Identifying the underlying causes of agricultural market challenges is a complex task. Given the breadth of actors and enabling environment forces — laws, customs, regulations, norms — at play in ag markets, robust methodological and analytical tools are needed to equip stakeholders to look past mere symptoms and diagnose challenges ripe for reform.
To drive evidence-based policy reform, USAID developed several topic-specific enabling environment analytical tools with benchmarking capabilities to capture and map agricultural sector performance. The Commercial, Legal and Institutional Reform (CLIR) tools and the Agriculture Business Enabling Environment Snapshot present a methodological and analytical approach that allows practitioners to conduct comparative analyses over time, generating a robust evidence base.
Check out the enabling environment reform tools below to learn how each identifies best practices to champion targeted policy reform to strengthen agriculture market systems. Each post contains practical information for the tool’s application as well as other resources.
- The Agriculture Business Enabling Environment (AgBEE) Snapshot tool identifies critical gaps in existing research and focus deep-dive analysis, offering quick and low-cost data collection analysis at the country level.
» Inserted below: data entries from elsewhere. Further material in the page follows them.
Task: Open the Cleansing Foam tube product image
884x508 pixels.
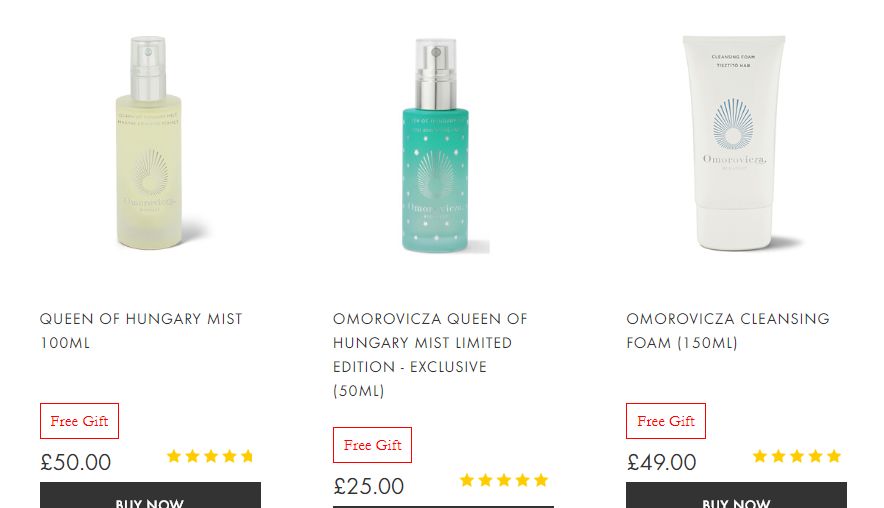Action: 736,143
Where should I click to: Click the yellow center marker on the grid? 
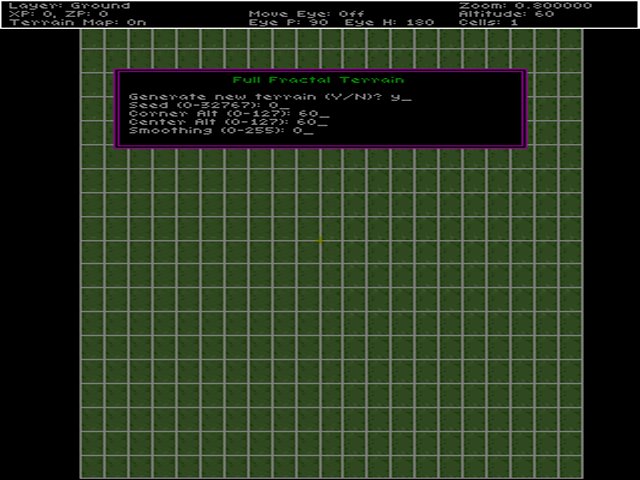tap(320, 240)
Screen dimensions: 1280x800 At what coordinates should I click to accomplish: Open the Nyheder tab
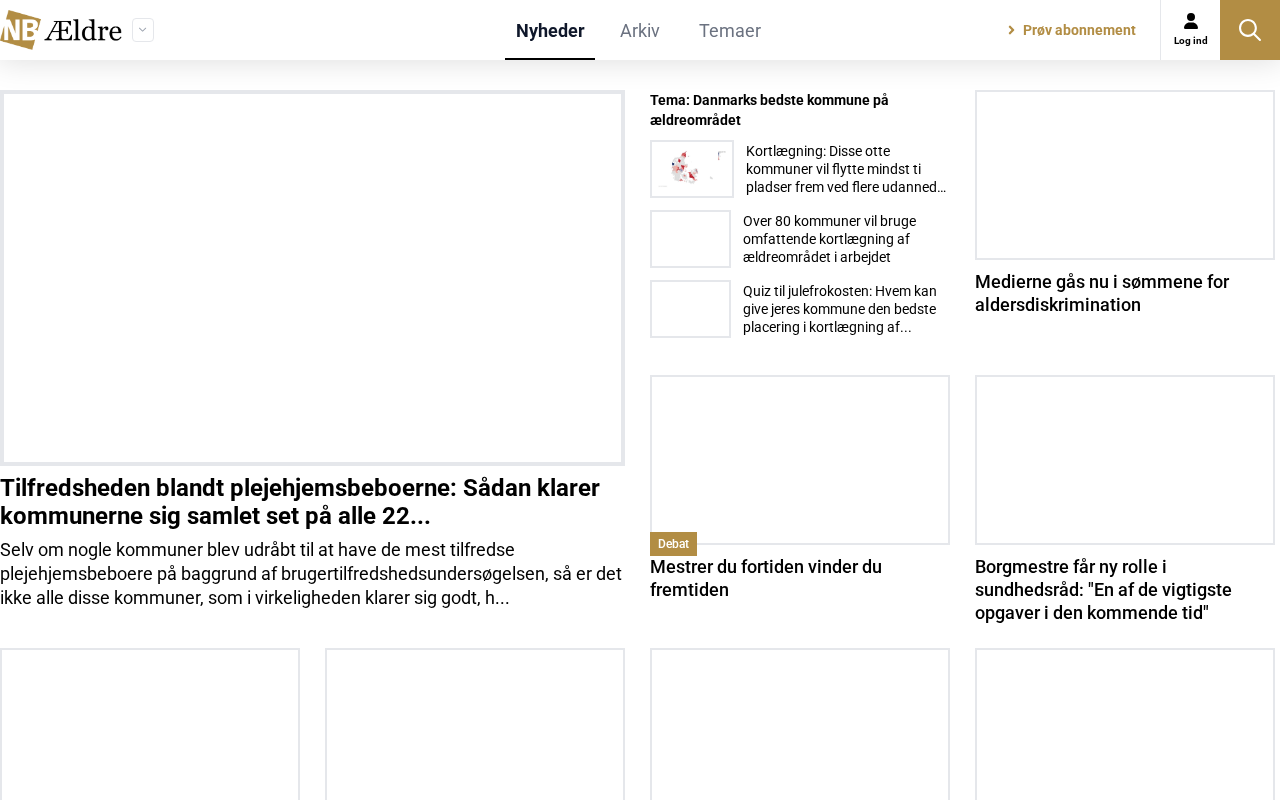[550, 31]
- The Agribusiness Commercial, Legal and Institutional Reform (AgCLIR) tool offers a systems-based approach to identify root causes for agricultural market systems failures, translating findings into action.
- The Value Chain Commercial, Legal and Institutional Reform (VcCLIR) tool identifies the policy, legal and institutional constraints impacting a specific value chain to illuminate the challenges to firm and farm growth for a specific commodity.
- The Seed Commercial, Legal and Institutional Reform (SeedCLIR) is a data-driven tool designed to enable countries to assess critical seed sector weaknesses, undertake targeted seed sector reforms and effectively gauge performance of reform activities over time.